EXERCISE DATA:
============

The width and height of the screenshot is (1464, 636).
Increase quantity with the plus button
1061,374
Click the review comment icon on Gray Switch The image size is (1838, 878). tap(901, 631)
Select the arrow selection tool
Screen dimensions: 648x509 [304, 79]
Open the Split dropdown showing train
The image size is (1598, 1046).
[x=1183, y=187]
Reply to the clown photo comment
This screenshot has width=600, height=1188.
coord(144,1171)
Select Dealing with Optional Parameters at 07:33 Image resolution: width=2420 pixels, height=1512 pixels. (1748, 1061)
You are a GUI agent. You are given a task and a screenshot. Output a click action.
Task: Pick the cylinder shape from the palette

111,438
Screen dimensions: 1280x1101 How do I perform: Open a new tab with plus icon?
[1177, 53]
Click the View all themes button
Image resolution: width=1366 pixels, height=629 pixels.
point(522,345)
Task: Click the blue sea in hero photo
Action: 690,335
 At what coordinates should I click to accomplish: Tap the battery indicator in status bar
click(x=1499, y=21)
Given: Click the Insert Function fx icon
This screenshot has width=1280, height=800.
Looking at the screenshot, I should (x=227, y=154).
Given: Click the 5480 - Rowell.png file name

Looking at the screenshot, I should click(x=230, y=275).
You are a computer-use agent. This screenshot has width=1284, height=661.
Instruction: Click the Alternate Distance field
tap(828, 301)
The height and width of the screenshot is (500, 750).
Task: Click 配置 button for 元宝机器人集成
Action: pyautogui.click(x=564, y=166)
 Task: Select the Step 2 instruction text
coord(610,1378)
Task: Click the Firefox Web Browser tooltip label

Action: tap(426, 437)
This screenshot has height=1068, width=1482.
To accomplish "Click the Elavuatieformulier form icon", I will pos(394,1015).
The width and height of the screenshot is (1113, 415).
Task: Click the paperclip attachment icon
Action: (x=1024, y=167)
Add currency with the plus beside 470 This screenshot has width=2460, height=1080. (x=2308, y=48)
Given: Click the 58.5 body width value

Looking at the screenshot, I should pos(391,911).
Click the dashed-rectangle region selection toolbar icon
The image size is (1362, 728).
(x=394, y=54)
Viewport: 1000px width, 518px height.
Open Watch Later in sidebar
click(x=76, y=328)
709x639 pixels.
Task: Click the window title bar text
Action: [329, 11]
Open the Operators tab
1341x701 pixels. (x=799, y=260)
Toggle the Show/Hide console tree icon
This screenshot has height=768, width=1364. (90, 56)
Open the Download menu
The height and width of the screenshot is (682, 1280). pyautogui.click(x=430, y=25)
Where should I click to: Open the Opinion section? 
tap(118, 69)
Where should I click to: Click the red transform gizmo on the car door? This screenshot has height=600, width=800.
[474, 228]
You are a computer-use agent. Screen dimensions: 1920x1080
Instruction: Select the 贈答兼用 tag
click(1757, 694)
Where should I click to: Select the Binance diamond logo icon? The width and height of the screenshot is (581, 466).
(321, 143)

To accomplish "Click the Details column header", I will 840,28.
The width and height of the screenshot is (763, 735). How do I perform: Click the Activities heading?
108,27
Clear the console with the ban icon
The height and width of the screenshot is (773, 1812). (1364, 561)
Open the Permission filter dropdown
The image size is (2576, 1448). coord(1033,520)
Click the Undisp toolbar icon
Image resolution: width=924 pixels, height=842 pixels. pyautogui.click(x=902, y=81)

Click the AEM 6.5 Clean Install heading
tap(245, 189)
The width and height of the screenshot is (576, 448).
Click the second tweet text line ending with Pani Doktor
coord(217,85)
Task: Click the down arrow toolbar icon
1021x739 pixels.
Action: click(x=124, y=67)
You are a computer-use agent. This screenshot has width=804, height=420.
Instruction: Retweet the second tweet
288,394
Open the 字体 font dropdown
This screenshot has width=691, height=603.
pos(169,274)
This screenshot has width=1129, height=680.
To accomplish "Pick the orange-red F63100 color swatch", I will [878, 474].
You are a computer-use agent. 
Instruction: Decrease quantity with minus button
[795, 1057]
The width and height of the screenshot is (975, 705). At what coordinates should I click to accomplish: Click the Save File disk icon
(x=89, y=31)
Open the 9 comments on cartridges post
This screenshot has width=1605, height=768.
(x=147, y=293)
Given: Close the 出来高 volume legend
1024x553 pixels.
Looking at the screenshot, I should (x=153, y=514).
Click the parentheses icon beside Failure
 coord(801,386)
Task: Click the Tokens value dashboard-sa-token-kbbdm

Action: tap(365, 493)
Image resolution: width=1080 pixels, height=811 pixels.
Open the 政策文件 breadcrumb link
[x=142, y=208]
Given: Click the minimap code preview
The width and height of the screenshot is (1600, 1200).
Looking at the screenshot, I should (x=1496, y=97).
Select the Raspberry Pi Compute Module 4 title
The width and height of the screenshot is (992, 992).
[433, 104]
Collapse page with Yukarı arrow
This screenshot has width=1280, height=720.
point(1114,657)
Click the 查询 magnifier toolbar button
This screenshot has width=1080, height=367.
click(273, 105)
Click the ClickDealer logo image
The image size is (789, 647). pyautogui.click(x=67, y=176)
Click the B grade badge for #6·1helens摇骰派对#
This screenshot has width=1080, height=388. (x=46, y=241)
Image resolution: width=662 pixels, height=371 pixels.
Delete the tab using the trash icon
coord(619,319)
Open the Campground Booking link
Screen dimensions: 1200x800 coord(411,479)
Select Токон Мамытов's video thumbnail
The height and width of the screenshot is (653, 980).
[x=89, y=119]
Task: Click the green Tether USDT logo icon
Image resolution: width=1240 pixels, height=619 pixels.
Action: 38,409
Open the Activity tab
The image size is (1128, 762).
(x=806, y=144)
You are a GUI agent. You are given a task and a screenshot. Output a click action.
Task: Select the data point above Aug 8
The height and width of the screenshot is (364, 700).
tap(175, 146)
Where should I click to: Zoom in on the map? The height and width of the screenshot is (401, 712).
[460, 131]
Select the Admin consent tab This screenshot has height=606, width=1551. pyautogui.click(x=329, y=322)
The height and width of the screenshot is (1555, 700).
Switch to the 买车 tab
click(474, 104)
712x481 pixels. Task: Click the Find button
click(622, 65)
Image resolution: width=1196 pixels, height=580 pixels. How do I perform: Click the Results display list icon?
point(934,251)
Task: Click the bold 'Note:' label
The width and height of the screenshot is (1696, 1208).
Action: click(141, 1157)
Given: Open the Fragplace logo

============

WHAT IS BEING ASKED:
Each record, from first to last, should be returned verbatim.

PROBLEM SOLUTION:
The width and height of the screenshot is (1464, 636).
Increase quantity with the plus button
1061,374
Click the review comment icon on Gray Switch The image size is (1838, 878). tap(901, 631)
Select the arrow selection tool
Screen dimensions: 648x509 [304, 79]
Open the Split dropdown showing train
The image size is (1598, 1046).
[x=1183, y=187]
Reply to the clown photo comment
This screenshot has width=600, height=1188.
coord(144,1171)
Select Dealing with Optional Parameters at 07:33 Image resolution: width=2420 pixels, height=1512 pixels. (1748, 1061)
You are a GUI agent. You are given a task and a screenshot. Output a click action.
Task: Pick the cylinder shape from the palette

111,438
Screen dimensions: 1280x1101 How do I perform: Open a new tab with plus icon?
[1177, 53]
Click the View all themes button
Image resolution: width=1366 pixels, height=629 pixels.
point(522,345)
Task: Click the blue sea in hero photo
Action: 690,335
 At what coordinates should I click to accomplish: Tap the battery indicator in status bar
click(x=1499, y=21)
Given: Click the Insert Function fx icon
This screenshot has width=1280, height=800.
Looking at the screenshot, I should (x=227, y=154).
Given: Click the 5480 - Rowell.png file name

Looking at the screenshot, I should click(x=230, y=275).
You are a computer-use agent. This screenshot has width=1284, height=661.
Instruction: Click the Alternate Distance field
tap(828, 301)
The height and width of the screenshot is (500, 750).
Task: Click 配置 button for 元宝机器人集成
Action: pyautogui.click(x=564, y=166)
 Task: Select the Step 2 instruction text
coord(610,1378)
Task: Click the Firefox Web Browser tooltip label

Action: tap(426, 437)
This screenshot has height=1068, width=1482.
To accomplish "Click the Elavuatieformulier form icon", I will pos(394,1015).
The width and height of the screenshot is (1113, 415).
Task: Click the paperclip attachment icon
Action: (x=1024, y=167)
Add currency with the plus beside 470 This screenshot has width=2460, height=1080. (x=2308, y=48)
Given: Click the 58.5 body width value

Looking at the screenshot, I should pos(391,911).
Click the dashed-rectangle region selection toolbar icon
The image size is (1362, 728).
(x=394, y=54)
Viewport: 1000px width, 518px height.
Open Watch Later in sidebar
click(x=76, y=328)
709x639 pixels.
Task: Click the window title bar text
Action: [329, 11]
Open the Operators tab
1341x701 pixels. (x=799, y=260)
Toggle the Show/Hide console tree icon
This screenshot has height=768, width=1364. (90, 56)
Open the Download menu
The height and width of the screenshot is (682, 1280). pyautogui.click(x=430, y=25)
Where should I click to: Open the Opinion section? 
tap(118, 69)
Where should I click to: Click the red transform gizmo on the car door? This screenshot has height=600, width=800.
[474, 228]
You are a computer-use agent. Screen dimensions: 1920x1080
Instruction: Select the 贈答兼用 tag
click(1757, 694)
Where should I click to: Select the Binance diamond logo icon? The width and height of the screenshot is (581, 466).
(321, 143)

To accomplish "Click the Details column header", I will 840,28.
The width and height of the screenshot is (763, 735). How do I perform: Click the Activities heading?
108,27
Clear the console with the ban icon
The height and width of the screenshot is (773, 1812). (1364, 561)
Open the Permission filter dropdown
The image size is (2576, 1448). coord(1033,520)
Click the Undisp toolbar icon
Image resolution: width=924 pixels, height=842 pixels. pyautogui.click(x=902, y=81)

Click the AEM 6.5 Clean Install heading
tap(245, 189)
The width and height of the screenshot is (576, 448).
Click the second tweet text line ending with Pani Doktor
coord(217,85)
Task: Click the down arrow toolbar icon
1021x739 pixels.
Action: click(x=124, y=67)
You are a computer-use agent. This screenshot has width=804, height=420.
Instruction: Retweet the second tweet
288,394
Open the 字体 font dropdown
This screenshot has width=691, height=603.
pos(169,274)
This screenshot has width=1129, height=680.
To accomplish "Pick the orange-red F63100 color swatch", I will [878, 474].
You are a computer-use agent. 
Instruction: Decrease quantity with minus button
[795, 1057]
The width and height of the screenshot is (975, 705). At what coordinates should I click to accomplish: Click the Save File disk icon
(x=89, y=31)
Open the 9 comments on cartridges post
This screenshot has width=1605, height=768.
(x=147, y=293)
Given: Close the 出来高 volume legend
1024x553 pixels.
Looking at the screenshot, I should (x=153, y=514).
Click the parentheses icon beside Failure
 coord(801,386)
Task: Click the Tokens value dashboard-sa-token-kbbdm

Action: tap(365, 493)
Image resolution: width=1080 pixels, height=811 pixels.
Open the 政策文件 breadcrumb link
[x=142, y=208]
Given: Click the minimap code preview
The width and height of the screenshot is (1600, 1200).
Looking at the screenshot, I should (x=1496, y=97).
Select the Raspberry Pi Compute Module 4 title
The width and height of the screenshot is (992, 992).
[433, 104]
Collapse page with Yukarı arrow
This screenshot has width=1280, height=720.
point(1114,657)
Click the 查询 magnifier toolbar button
This screenshot has width=1080, height=367.
click(273, 105)
Click the ClickDealer logo image
The image size is (789, 647). pyautogui.click(x=67, y=176)
Click the B grade badge for #6·1helens摇骰派对#
This screenshot has width=1080, height=388. (x=46, y=241)
Image resolution: width=662 pixels, height=371 pixels.
Delete the tab using the trash icon
coord(619,319)
Open the Campground Booking link
Screen dimensions: 1200x800 coord(411,479)
Select Токон Мамытов's video thumbnail
The height and width of the screenshot is (653, 980).
[x=89, y=119]
Task: Click the green Tether USDT logo icon
Image resolution: width=1240 pixels, height=619 pixels.
Action: 38,409
Open the Activity tab
The image size is (1128, 762).
(x=806, y=144)
You are a GUI agent. You are given a task and a screenshot. Output a click action.
Task: Select the data point above Aug 8
The height and width of the screenshot is (364, 700).
tap(175, 146)
Where should I click to: Zoom in on the map? The height and width of the screenshot is (401, 712).
[460, 131]
Select the Admin consent tab This screenshot has height=606, width=1551. pyautogui.click(x=329, y=322)
The height and width of the screenshot is (1555, 700).
Switch to the 买车 tab
click(474, 104)
712x481 pixels. Task: Click the Find button
click(622, 65)
Image resolution: width=1196 pixels, height=580 pixels. How do I perform: Click the Results display list icon?
point(934,251)
Task: Click the bold 'Note:' label
The width and height of the screenshot is (1696, 1208).
Action: click(141, 1157)
Given: Open the Fragplace logo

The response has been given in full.